I agree. That's why I only recommend & take cholecalciferol (D3) which is what's in food and also what's synthesised (see what I did there?) by the action of UVB on 7-dehydrocholesterol in our skin (also in sheep's lanolin, which is what commercial non-vegetarian D3 is extracted from).

Cheers, Nige.

Anonymous said...

Vitamin D from the sun and natural food sources is regulated by the body so that you cant overdose on It.The body doesnt require much natural Vitamin D for proper function.Synthetic vitamin D taken in pill or gelcap form is not regulated by the body.Most of it is urinated out and the body tries to store the rest in fat tissue.The body does not recognize it as a natural substance and tries to get rid of it.Thats why you have to take so much of it to even show up in the bloodstream.Not a good Idea! it will bioacumulate in the fat tissue and possibly give you problems in the future.Im gonna stick to real naturals.

Cheers

Nigel Kinbrum said...

Hi Anonymous2

I guess you didn't see what I did in my comment immediately above yours. Sunshine doesn't contain Vitamin D. However, the UVB in sunshine that's strong enough synthesises Vitamin D in the skin. This then enters the blood. Therefore, your "natural" Vitamin D is just as synthetic as the stuff extracted from sheep's lanolin, where exactly the same process occurs. That's the form I use. The only difference is that oral Vitamin D is absorbed through the lining of the gut to get into the blood. Yes, oral Vitamin D can be overdosed unlike sun-derived Vitamin D. However, oral Vitamin D doesn't age the skin or raise the risk for simple skin cancers.

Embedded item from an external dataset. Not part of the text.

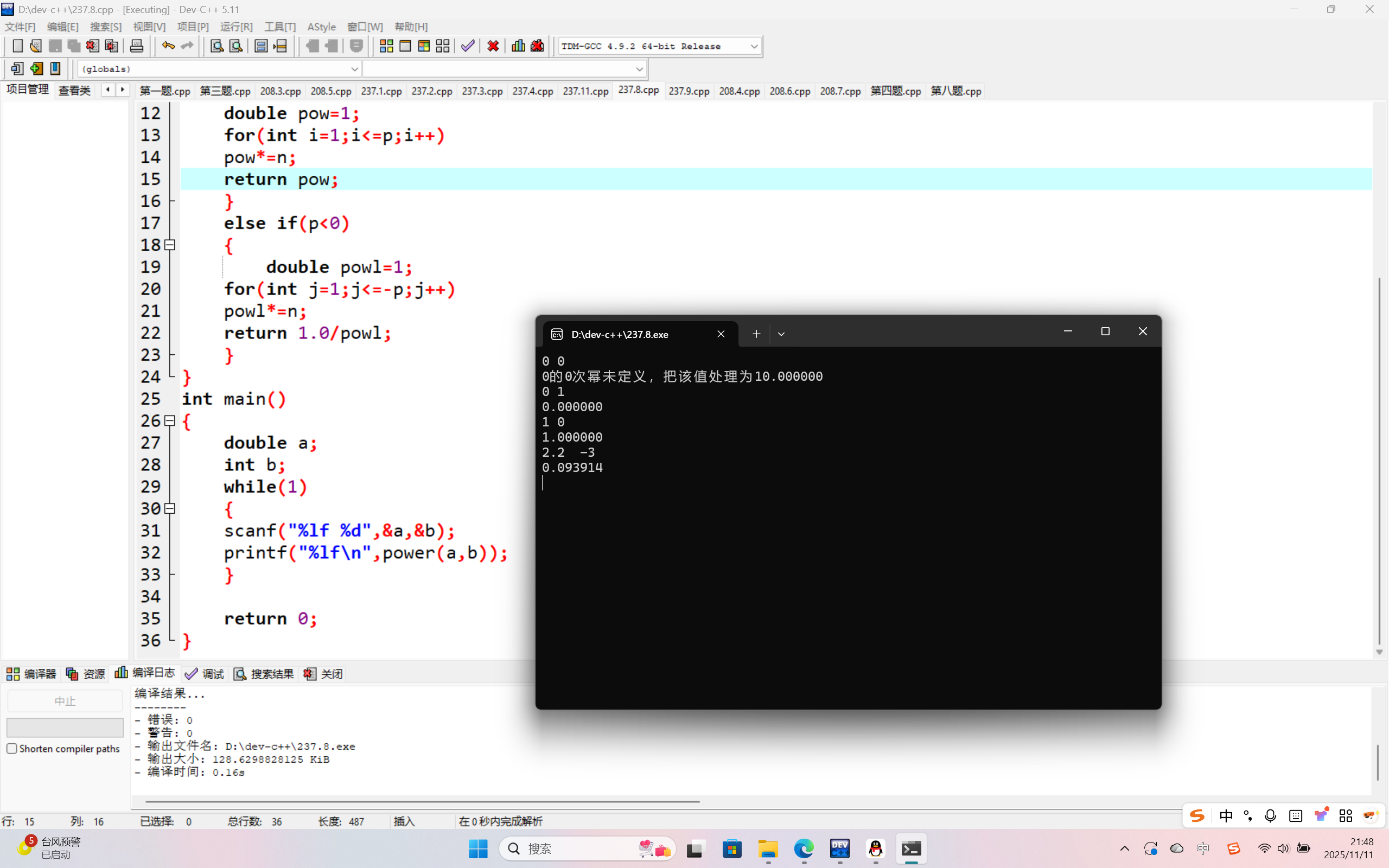Switch to the 237.9.cpp tab
The width and height of the screenshot is (1389, 868).
coord(689,91)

Your evidence that the body doesn't need much Vitamin D for proper function is what exactly? Why should I believe you instead of all of the peer-reviewed studies showing that 600iu/day isn't enough to alleviate a lot of common health problems?

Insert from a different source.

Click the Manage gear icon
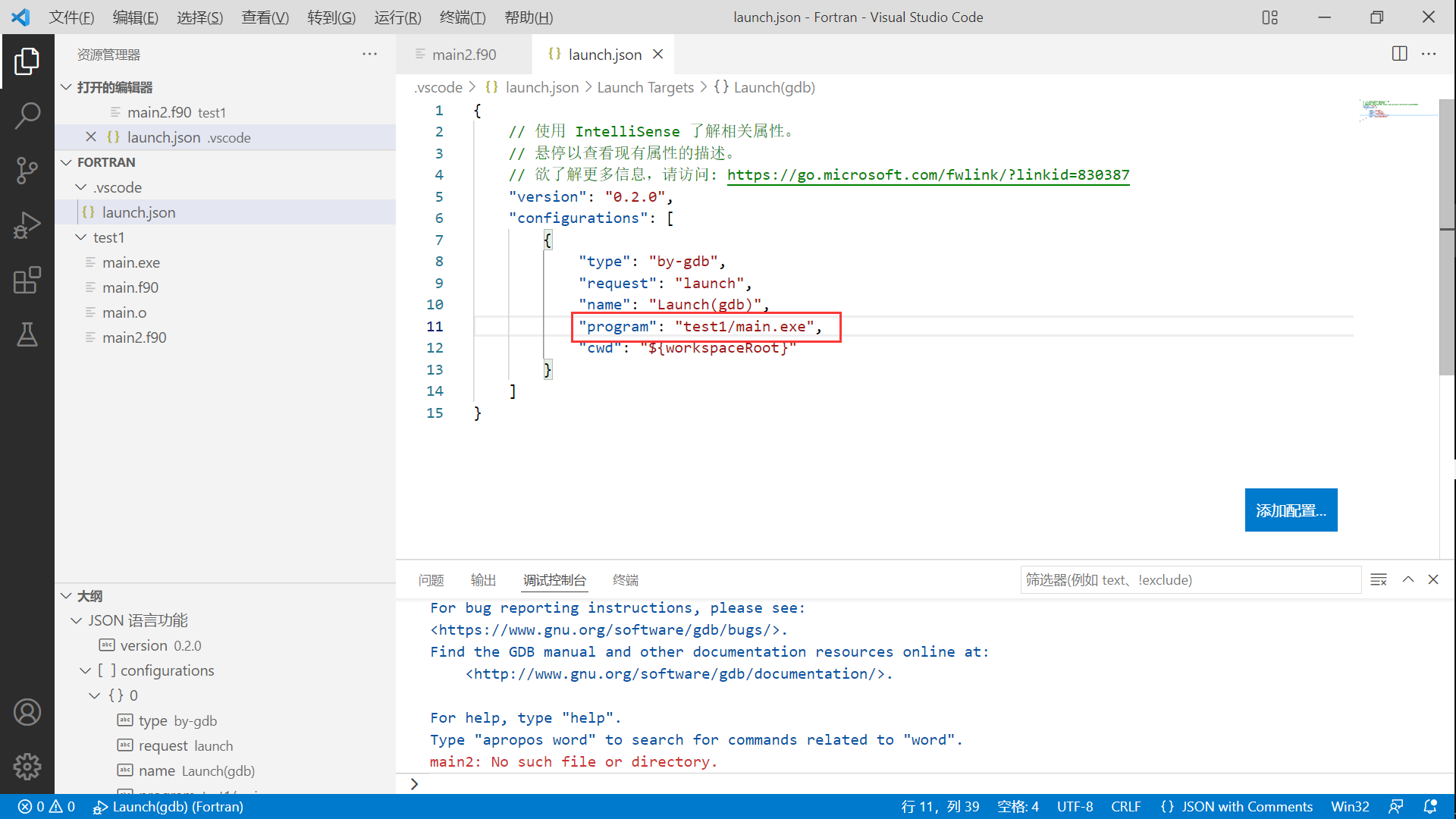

All fat-soluble vitamins (also B12) are stored. The level in the body increases until equilibrium is reached where the rate of usage by the body equals the rate of intake.

Make your mind up. Is "synthetic" Vitamin D urinated out or is it accumulated?

Cheers, Nige.

Henry North London 2.0 said...

Been practising for 16 years. Now retired due to ill health. Been researching my own health (physician heal thyself) for last 3 years and have made a lot of enemies by promoting the Vitamin D3. First off wanted to lose weight, the eat low fat diet didnt seem to work, and I despaired, went low carb and that research by me on a personal level took me to the paleo diet and the Vitamin D

I recently got rid of a nasty cough with green sputum with hi dose Vitamin D3 One of my doctor friends who was also bashed by the GMC sent me some cholecalciferol concentrate 1g=50000iu Took about 400000 for three or four days and then about 200000 for a few days after that.

Gone Didnt need antibiotics,

Sorry about the length of time to respond. Its been a hard year.

Nigel Kinbrum said...

Hello again Henry (now V2.0)

I'm sorry to hear that you've been having a hard time and I hope that you manage to resolve your health problems. Vitamin D3 Stoss therapy is quite effective. My 25(OH)D level is near the top end of the RR so I don't need to take a Stoss dose to bump it up.

Cheers, Nige.

ROHIT said...

Hi ,

Thank you for the information. I think it’s probably overkill on my part, but who knows

for sure anyway. Good and Natural Vitamins thing for us. Thanks again and best wishes!